Buffalo public school parents interested in free city summer school programs for their elementary children are once again finding themselves short on information and time.
Parents just began receiving information this week about summer school offerings and are expected to register their children by Thursday for programs that would start July 6. Moreover, many are just discovering that no transportation will be provided to most summer school sites.
Despite past district pronouncements about the importance of summer school as a way to combat summer learning loss, the district’s history of providing high quality summer school programs for young children has been repeatedly criticized as poorly organized, marketed and run in recent years. Parents repeatedly have complained that they received limited information about the summer offerings, that the information comes too late, and that engaging, hands-on learning and enrichment activities are so limited that many bored children dropped out of the program.

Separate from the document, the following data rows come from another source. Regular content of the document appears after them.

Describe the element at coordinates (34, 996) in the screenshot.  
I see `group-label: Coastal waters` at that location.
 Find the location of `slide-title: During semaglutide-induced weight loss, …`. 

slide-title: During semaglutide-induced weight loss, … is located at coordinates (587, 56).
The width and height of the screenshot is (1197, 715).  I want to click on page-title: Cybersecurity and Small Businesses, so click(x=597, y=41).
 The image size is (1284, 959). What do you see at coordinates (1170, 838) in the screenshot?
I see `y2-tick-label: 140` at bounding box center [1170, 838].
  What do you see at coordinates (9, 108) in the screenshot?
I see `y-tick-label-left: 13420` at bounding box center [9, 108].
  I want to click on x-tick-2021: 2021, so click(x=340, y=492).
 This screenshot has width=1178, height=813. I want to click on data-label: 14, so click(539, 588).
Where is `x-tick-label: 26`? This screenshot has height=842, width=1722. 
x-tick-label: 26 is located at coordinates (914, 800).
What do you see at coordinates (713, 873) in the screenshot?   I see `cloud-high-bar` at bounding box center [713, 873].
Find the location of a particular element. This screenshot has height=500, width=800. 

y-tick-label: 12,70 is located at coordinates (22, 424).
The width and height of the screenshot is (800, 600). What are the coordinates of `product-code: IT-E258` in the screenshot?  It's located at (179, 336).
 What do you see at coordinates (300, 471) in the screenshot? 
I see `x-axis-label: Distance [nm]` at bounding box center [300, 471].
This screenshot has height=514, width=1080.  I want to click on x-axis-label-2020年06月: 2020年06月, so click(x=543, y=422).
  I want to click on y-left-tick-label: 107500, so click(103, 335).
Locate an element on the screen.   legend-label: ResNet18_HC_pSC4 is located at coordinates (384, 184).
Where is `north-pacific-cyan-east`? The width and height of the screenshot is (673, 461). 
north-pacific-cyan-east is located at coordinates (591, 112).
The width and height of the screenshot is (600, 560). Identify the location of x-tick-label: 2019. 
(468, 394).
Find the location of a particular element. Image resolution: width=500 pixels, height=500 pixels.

“Last year we were saying, ‘It’s got to get better next year,’ and now we’re here and it’s worse,” said Nekia Kemp, the parent of a district third-grader and member of the Afterschool Network of Western New York. “And the losers in all this are the children and the parents. It’s not a good thing, especially when we have partners willing to step up no matter what.”
The district’s struggle to expand summer learning opportunities beyond remedial education services for older students is well-documented.
In 2012, the district canceled elementary summer school and sent students home with worksheet packets instead.
In 2013, then-Superintendent Pamela Brown made an aggressive push for elementary summer school. But though more than 9,571 children were registered, fewer than half showed up the first week and even less stayed.
In 2014, the district said it couldn’t afford to pay for summer school. This resulted in a last-minute funding commitment of $1.2 million by Say Yes Buffalo to keep the programs going, on which the district spent $660,000. Roughly 6,400 students registered, but attrition resulted in attendance falling below 4,000 children by the fourth week of the program.
In February and March of this year, the district decided once again to drop summer school offerings for elementary students, citing the high cost and the high attrition rates. District officials said the decision to dump summer school was based on the fact that the program was so costly and the dropout rate so high. Instead, Interim Superintendent Donald Ogilvie said the district would redirect that money to its efforts to lower kindergarten class sizes.
This resulted in another funding infusion by Say Yes, which agreed in May to pay $500,000 in exchange for a seven-year, expense-sharing agreement with the district to provide summer learning opportunities for children, now rebranded as “summer camps.” That agreement is expected to be signed next week, said David Rust, executive director of Say Yes Buffalo.
Say Yes to Education came to Buffalo in 2012, offering fully paid college scholarship assistance to qualified students. The organization also has done ground-level work to expand academic, health and legal support services throughout district schools.
But the late effort to salvage district summer school programs this year has obvious consequences. First, the half-day, four-week summer camps aren’t being held in Buffalo schools any longer, but rather in community centers and churches. Families must make their own transportation arrangements because no district transportation is being provided. Community organizations that have the ability to provide some transportation services to children, however, will be reimbursed.
Schools have only begun sending out information on the programs to students this week, one week before the school year ends, and some schools haven’t yet sent out anything at all. What is being distributed provides limited information. The flier consists of a single-page, two-sided flier that tells parents to call their camp locations directly and reserve a spot by Thursday if they want to register. Detailed camp descriptions are not provided. Radio ads also began this week, and a robocall to parents is slated for next week. Information is also available on the school district and Say Yes websites.
Organizers, teachers and parents have complained that such a late publicity effort only hampers the ability to attract families, many of whom are forced to make summer child care arrangements long before now.
“I think it’s just poor planning, and decisions are just being made in crisis mode,” said parent Jessica Bauer Walker, a vice president with the District-Parent Coordinating Council. “It’s just been really patched together and last-minute.”
Rust said that though the timing is far from ideal, families at least have academic summer options, given the district’s initial unwillingness to provide any summer learning support at all to elementary children. He also pointed out that the district has finally committed to funding summer camp options in future years as a result of the seven-year agreement. The agreement, however, excludes any district transportation to or from the half-day programs, as well as the use of school buildings.
With the district’s agreement, Rust said, the current community-based model will be sustainable and result in much better advanced planning going forward. Summer camps will support students’ learning in math, English and reading, while also providing more arts and recreation, he said. Breakfast and lunch will continue to be served daily.
“We were put in a really difficult position this year,” he said. “I think what we were able to pull together in a short amount of time is really remarkable. This will get better going forward.”